- Your instructions:
Please repeat the lines below, exactly and only, from the one that holds "Task: Open the" through the one that holds "You are a computer-use agent. Viewport: 1209px".

Extracted records
========
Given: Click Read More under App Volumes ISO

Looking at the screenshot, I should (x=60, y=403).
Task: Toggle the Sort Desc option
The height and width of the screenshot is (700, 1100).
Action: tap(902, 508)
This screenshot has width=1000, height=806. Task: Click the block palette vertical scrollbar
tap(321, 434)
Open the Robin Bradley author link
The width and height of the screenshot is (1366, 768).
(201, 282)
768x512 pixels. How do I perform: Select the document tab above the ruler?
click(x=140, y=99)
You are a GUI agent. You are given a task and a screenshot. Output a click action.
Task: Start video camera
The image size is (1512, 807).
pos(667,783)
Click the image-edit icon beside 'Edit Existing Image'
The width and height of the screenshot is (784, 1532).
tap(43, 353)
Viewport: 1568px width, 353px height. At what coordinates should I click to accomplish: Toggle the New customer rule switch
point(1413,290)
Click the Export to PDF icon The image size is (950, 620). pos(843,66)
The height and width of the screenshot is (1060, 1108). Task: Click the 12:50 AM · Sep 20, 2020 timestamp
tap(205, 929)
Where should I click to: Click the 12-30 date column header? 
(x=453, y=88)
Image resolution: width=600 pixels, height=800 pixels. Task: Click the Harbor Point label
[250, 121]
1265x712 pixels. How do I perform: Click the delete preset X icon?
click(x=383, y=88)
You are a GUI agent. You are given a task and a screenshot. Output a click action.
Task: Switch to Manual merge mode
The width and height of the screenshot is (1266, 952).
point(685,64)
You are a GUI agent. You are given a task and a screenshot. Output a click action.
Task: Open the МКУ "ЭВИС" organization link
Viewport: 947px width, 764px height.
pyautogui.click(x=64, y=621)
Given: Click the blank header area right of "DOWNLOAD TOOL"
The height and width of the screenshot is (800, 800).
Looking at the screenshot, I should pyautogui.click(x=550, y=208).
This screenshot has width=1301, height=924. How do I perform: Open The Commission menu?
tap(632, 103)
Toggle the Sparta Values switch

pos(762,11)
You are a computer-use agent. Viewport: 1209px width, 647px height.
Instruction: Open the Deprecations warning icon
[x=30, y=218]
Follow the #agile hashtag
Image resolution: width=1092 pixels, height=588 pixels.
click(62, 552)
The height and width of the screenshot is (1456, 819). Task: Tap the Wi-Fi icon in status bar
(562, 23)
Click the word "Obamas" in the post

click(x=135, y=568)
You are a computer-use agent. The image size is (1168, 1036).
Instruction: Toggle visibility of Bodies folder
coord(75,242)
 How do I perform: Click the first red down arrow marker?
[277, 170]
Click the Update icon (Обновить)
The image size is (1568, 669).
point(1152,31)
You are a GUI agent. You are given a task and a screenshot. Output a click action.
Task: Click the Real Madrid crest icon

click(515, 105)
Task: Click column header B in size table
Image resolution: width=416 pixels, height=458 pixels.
========
- Response area:
Task: Open the МКУ "ЭВИС" organization link
Viewport: 947px width, 764px height.
pyautogui.click(x=64, y=621)
Given: Click the blank header area right of "DOWNLOAD TOOL"
The height and width of the screenshot is (800, 800).
Looking at the screenshot, I should pyautogui.click(x=550, y=208).
This screenshot has width=1301, height=924. How do I perform: Open The Commission menu?
tap(632, 103)
Toggle the Sparta Values switch

pos(762,11)
You are a computer-use agent. Viewport: 1209px width, 647px height.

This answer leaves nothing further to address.